# Nikon flash on Canon camera



## asianstutter (Jun 22, 2008)

i currently have the nikon SB28 and i want to get another SB28. i want to have the one flash as a off camera (tripod) and the other on a sync cable to my camera. how do i accomplish this even tho they're 2 different worlds, i have the canon Xti btw. 
this is what i think. i'm getting the cactus triggers on ebay. one transmitter and 2 recievers.
ok i see that the transmitter got the socket for the 1-pin plug to go in. will i be able to connect this to the sb28 and at the same time have the other flash to sync wirelessly??


----------



## tirediron (Jun 22, 2008)

If you have a Canon body, why not get a Canon flash?  You're losing a lot of the functionality of the units putting them on the "wrong" body.  I can't see eBay from work, so can't answer the question about "this".


----------



## Garbz (Jun 22, 2008)

Because he's a strobist and likes the cheap functional flashes and has no need for the extra functionality when unleashing creative off camera flashing  The SB-28 has a PC sync socket, but the 350D does not. You would need a PC sync to hotshoe adapter too.
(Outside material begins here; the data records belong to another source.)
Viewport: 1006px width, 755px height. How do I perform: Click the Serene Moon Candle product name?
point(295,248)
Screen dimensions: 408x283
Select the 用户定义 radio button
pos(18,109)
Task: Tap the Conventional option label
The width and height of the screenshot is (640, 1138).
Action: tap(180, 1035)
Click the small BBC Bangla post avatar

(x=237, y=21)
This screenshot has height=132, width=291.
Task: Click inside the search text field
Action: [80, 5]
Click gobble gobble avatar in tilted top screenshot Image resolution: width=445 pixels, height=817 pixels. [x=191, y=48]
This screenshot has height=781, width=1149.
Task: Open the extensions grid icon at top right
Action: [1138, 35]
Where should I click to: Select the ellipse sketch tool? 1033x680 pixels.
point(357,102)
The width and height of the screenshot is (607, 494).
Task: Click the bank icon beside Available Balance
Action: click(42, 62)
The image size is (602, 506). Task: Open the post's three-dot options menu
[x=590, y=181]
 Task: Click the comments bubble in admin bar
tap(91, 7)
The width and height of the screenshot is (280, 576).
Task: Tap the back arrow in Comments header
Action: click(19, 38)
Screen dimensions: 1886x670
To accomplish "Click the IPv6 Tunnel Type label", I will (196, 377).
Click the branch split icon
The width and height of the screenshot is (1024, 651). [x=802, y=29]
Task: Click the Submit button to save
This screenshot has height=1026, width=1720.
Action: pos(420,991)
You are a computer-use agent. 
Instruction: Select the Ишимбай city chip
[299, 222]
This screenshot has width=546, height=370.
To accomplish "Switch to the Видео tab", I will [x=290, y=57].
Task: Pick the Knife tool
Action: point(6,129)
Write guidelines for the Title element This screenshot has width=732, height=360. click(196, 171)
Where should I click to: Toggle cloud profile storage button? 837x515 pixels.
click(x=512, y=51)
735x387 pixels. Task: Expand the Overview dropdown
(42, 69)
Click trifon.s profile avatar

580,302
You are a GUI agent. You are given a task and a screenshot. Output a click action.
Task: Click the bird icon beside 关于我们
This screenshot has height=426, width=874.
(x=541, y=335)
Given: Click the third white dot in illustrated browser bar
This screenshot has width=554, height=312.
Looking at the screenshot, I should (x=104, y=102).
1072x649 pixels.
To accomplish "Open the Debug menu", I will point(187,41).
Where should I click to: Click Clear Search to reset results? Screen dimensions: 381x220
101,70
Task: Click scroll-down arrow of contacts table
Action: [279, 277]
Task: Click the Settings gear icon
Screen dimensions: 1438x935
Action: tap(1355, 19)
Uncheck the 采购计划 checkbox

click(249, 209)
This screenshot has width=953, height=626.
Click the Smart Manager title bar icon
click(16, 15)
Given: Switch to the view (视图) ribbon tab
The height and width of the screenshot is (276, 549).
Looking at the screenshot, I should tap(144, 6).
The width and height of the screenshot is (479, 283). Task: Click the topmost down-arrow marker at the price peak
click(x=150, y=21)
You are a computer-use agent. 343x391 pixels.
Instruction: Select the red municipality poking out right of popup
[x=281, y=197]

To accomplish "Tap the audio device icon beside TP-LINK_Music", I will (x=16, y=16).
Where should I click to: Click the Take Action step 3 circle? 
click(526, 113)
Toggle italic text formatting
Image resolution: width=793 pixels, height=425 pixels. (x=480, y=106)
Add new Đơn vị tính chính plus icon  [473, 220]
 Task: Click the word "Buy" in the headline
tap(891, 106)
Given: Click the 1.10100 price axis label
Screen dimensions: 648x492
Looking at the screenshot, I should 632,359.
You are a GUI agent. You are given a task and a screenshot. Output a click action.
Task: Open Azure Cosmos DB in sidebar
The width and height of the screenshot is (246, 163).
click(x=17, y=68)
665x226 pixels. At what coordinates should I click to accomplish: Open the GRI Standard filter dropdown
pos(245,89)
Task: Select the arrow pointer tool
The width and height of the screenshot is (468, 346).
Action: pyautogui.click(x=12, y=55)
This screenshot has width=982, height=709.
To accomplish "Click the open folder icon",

The problem then is you're using your hotshoe for the cactus trigger, giving you the option of wireless or just the one wired, but not both at once. I would say get an extra receiver and trigger the flash wirelessly.


----------



## asianstutter (Jun 22, 2008)

what functions would i be missing??


----------



## bigalbest (Jun 22, 2008)

You would lose auto functions like ttl, ettl.


----------



## Garbz (Jun 22, 2008)

But if you are indeed buying these on the strobist.blogspot.com recommendations, it is not functionality you would have used anyway. It may be important to have at least one Canon flash for your camera. But for off camera flashing you typically don't use TTL anyway.

You don't lose all auto functions mind you. The the internal automatic mode of the flash would still function just fine. It would simply provide a few inconsistent photos which the new TTL technologies combined with information of knowing what the camera has focused on aim to avoid.


----------